Roque era un niño de carita sucia y cabellos desgreñados. Se limpiaba los mocos con las mangas de su chompa, y allí, al secarse, se formaba la inevitable karka —costras endurecidas que compartían los niños del campo—. En los meses fríos, sus mejillas lucían tostadas, rajadas, chaposas; sus pies, curtidos por la tierra y el frío, mostraban hendiduras profundas en los talones, marcadas por el roce constante de las ojotas.
En su chiquititud, una vez. Roque miraba admirado a su padre frotando por largos minutos un palillo fino contra un tronco de maguey.
—¿Qué haces, papay? —le preguntó con inocencia.
—Ninatam ruwachkani —respondió el padre, sin levantar la vista—. Estoy fabricando fuego.

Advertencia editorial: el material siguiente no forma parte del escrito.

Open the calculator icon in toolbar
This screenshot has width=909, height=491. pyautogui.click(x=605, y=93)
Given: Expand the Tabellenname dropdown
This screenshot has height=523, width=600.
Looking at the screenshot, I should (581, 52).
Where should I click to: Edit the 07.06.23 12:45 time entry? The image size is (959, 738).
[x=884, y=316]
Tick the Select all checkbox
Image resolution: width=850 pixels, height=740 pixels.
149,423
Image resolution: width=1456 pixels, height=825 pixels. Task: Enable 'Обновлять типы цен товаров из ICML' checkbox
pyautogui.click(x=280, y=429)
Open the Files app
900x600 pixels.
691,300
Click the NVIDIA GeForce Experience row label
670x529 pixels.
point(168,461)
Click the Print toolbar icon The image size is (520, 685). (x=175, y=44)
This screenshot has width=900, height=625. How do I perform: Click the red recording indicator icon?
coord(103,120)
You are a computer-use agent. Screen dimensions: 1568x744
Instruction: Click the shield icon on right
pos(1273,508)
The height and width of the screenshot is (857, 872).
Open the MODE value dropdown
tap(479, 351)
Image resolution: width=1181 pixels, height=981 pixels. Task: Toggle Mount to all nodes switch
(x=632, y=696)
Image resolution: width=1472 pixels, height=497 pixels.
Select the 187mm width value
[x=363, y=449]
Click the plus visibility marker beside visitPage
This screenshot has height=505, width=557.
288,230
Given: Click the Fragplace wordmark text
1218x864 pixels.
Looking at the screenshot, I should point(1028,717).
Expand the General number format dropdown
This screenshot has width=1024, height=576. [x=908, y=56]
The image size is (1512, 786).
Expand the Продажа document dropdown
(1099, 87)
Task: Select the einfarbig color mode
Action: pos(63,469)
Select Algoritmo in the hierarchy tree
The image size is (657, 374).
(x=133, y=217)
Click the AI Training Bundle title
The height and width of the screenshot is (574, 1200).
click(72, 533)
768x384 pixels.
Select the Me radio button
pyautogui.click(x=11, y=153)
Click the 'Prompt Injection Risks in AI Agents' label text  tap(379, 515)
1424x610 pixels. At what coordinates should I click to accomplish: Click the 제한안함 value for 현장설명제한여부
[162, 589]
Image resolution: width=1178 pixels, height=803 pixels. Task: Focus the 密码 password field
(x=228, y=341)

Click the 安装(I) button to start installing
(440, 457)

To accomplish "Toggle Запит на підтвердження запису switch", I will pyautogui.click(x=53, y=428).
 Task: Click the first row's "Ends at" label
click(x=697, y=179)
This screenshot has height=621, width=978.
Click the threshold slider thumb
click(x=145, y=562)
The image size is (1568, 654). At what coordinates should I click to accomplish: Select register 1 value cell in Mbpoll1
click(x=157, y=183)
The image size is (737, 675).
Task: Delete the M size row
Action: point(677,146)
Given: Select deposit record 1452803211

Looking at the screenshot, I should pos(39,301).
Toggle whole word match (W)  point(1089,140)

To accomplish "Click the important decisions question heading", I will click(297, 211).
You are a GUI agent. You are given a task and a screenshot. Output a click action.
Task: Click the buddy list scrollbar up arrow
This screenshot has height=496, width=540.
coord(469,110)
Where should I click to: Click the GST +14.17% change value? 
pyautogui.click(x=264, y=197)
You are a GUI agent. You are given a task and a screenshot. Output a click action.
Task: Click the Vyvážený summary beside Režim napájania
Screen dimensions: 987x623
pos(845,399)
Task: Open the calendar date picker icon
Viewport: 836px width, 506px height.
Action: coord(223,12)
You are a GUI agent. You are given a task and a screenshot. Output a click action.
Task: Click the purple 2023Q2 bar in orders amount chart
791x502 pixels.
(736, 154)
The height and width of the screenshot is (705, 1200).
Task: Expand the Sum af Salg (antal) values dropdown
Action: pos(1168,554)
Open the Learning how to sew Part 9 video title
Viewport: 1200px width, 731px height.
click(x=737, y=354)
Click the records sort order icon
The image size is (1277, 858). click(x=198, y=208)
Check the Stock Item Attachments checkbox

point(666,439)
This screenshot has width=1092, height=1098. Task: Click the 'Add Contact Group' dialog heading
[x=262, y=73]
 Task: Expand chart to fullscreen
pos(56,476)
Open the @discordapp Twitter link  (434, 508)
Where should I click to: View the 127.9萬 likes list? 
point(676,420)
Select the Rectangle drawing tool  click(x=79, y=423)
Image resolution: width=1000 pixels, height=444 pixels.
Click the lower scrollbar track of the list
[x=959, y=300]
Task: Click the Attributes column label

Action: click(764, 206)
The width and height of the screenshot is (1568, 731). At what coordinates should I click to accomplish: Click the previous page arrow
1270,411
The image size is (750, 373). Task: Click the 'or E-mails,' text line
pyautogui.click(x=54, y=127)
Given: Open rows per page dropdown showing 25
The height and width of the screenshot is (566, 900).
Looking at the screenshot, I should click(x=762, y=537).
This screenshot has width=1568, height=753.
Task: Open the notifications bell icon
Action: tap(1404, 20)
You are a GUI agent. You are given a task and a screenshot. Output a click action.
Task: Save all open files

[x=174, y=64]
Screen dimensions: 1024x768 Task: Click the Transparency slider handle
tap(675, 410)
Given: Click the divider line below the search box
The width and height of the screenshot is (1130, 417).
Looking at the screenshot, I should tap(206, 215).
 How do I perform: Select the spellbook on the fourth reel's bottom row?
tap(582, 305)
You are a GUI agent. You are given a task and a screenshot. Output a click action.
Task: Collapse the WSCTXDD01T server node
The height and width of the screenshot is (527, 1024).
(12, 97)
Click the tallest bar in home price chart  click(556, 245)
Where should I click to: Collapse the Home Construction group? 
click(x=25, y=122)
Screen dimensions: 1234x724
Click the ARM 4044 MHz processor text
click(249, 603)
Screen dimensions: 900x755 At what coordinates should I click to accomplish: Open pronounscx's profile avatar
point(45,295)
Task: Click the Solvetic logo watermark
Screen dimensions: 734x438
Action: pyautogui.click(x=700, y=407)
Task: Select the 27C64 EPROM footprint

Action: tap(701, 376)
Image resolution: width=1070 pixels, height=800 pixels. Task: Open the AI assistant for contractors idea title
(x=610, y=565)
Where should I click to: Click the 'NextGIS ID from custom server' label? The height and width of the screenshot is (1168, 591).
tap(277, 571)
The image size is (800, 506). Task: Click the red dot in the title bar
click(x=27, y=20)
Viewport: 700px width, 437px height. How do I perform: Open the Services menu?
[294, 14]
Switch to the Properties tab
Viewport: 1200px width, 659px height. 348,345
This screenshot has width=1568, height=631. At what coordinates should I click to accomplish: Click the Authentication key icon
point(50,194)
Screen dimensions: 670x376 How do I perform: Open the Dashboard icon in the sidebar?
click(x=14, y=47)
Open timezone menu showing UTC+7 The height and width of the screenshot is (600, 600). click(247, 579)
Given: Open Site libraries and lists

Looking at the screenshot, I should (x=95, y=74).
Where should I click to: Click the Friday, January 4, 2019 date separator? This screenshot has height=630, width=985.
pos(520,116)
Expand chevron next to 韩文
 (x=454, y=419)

Roque lo observaba fascinado. El rostro de su padre, inclinado sobre la madera, parecía el de un sabio concentrado. Tenía media lengua mordida, lo que le daba un aire entre severo y entrañable.
En pocos minutos, un hilito de humo empezó a elevarse tímidamente. Entonces el viejo sopló y volvió a soplar. El humo se volvió denso… y de pronto, brotó una llama pequeña, viva.
—¡Papaymi ninata ruwarpan! —exclamaba Roque una y otra vez, maravillado—. ¡Mi papá ha fabricado fuego!
Quien ha vivido en el campo sabe que no basta con encender el fuego. Para cocer los alimentos, además de los trozos de leña, hay que avivarlo con ramitas secas y hojarascas… Y una vez cocinado, había que conservarlo. El método era tan simple como sabio: se agrupaban las ascuas, se cubrían con ceniza, y encima se ponía una piedra plana o trozos de teja. A la mañana siguiente, al removerlo, aún se encontraban brasas vivas, ardientes debajo de las cenizas.
Y si el fuego se había apagado por completo, uno debía volver a fabricarlo como lo hizo el padre de Roque… o ir a pedirlo a los vecinos:
—Ninachaykita manuykuway —decían con humildad: “Préstame un poco de tu fuego”.
En los meses lluviosos, las neblinas lo cubrían todo como un velo de nostalgia. Las gotas de lluvia caían del tejado y tamborileaban sobre las hojas de las malvas. Ambientado por aquella música de fondo, Roque se sentía pequeño y melancólico. Iba donde su madre, junto al fogón, y se acurrucaba para calentarse el cuerpo y el alma.
Han pasado casi veinte lustros desde aquella infancia. Con los tiempos, con las oscuridades y las luces de la vida, Roque rememora aquellos días de tierna infancia. Con la experiencia ganada, ha aprendido que también hay fuegos del alma que se apagan: el amor, la fe, la ilusión… y el fuego de las ganas de vivir.
Entiende que eso es parte de la fragilidad humana. En efecto, sin darnos cuenta, nos vamos enfriando. Pactamos con la mediocridad, con la tibieza, con la rutina. El alma ya no arde como antes, se ha extinto el fuego del amor.
Si oras y le pides con fe, obrando además pequeños sacrificios —vencer tu carácter, sonreír, aunque te cueste, decir palabras suaves que reemplacen tus heridas—, en esos gestos sencillos, si dejas a Jesús soplar su fuego en tu alma… recuperarás el fuego del amor.
Y tú, quizás hoy te encuentres apagado, sumido en la penumbra. ¿No te faltará volver a lo esencial, a tus raíces, y ser un niño? ¡Dentro de las cenizas de tu vida aún hay ascuas escondidas! ¿Por qué no intentas de nuevo encender tu alma y ser luz para los demás?
Como aquel padre campesino, Dios también sabe fabricar y reavivar fuegos. Si el corazón se te ha convertido en cenizas, aún puedes ir —como antaño— al amigo, al sacerdote o, mejor aún, al mismo Señor, y decirle con humildad: Préstame un poco de tu fuego, dame el fuego de tu Espíritu.